* Ejercicios:
• 1. En la crónica sobre los romances en la Villa, ¿por qué Silvestra lloró a su marido a los gritos, con mucha lágrima y suspiros? Responde en una a tres oraciones.
• 2. Devuelve sin ningún cambio el fragmento de la crónica sobre los romances en la Villa que va de "Tanto velo y" a "romance se casó.", ambos incluidos.

* Página:
───

Romances en la Villa
Primero mucho amor, después cuernos y palos

"Buen día, Nostalgia"
Río Cuarto... de donde venimos y como somos
Por Susana Dillon

Fue cuando apuntaba el siglo XVIII, todavía no habían llegado en sus soberbias naves los ingleses, pero ya andaban merodeando su presa sudamericana. El virreinato dormía su pachorra colonial y la Villa de la Concepción apenas emergía de entre los pajonales, los montes de espinillos y alpatacos a la vera del río, que regaba las huertas y los plantíos junto a los ranchos, que despacio se transformaban en casas más sólidas y duraderas. Había que levantar nuevos hogares, nuevos emprendimientos, había que añorar mejores tiempos.

 

A año y medio de celebrado el matrimonio de Silvestra, la hija de don Andrés Ángel Acosta, que fuera alcalde del Cabildo de la Villa, se le murió el marido, un buen sujeto, Cristóbal Matute. Silvestra, se vistió de negro y lloró a su marido como se usaba; a los gritos, mucha lágrima y suspiros. Pero a los 27 abriles, no se puede vivir llorando.

 

Tanto velo y crespón, no pudieron ocultar los atractivos de la viudita a la que ya se le asomó el gusto por vivir, secándosele pronto el llanto. Vaya a saber de dónde apareció un inglés (siempre hubo un inglés que nos estuviera mirando en esta tierra bendita) poniendo sus ojos también en la viuda, a la que no dejó tranquila con requiebros e insinuaciones, ruegos y lisonjas. Hasta propúsole matrimonio en su recién aprendido nuevo idioma. Completó el requerimiento poniendo casa con muebles traídos de Europa y hasta habló de cambiar de culto.

 

El fogoso pelirrojo tras un breve y amoroso romance se casó.

───

* Contenido de datos:

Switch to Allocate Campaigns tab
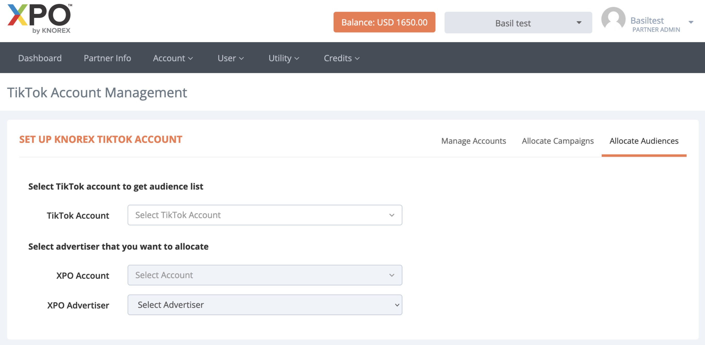705x345 pixels. [x=557, y=141]
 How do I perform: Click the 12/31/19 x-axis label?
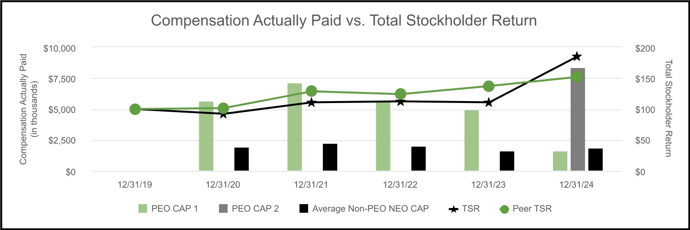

───

* Respuestas por tarea:
• 1. Porque así se usaba: era la manera acostumbrada de llorar a un marido muerto.

• 2.
Tanto velo y crespón, no pudieron ocultar los atractivos de la viudita a la que ya se le asomó el gusto por vivir, secándosele pronto el llanto. Vaya a saber de dónde apareció un inglés (siempre hubo un inglés que nos estuviera mirando en esta tierra bendita) poniendo sus ojos también en la viuda, a la que no dejó tranquila con requiebros e insinuaciones, ruegos y lisonjas. Hasta propúsole matrimonio en su recién aprendido nuevo idioma. Completó el requerimiento poniendo casa con muebles traídos de Europa y hasta habló de cambiar de culto.

 

El fogoso pelirrojo tras un breve y amoroso romance se casó.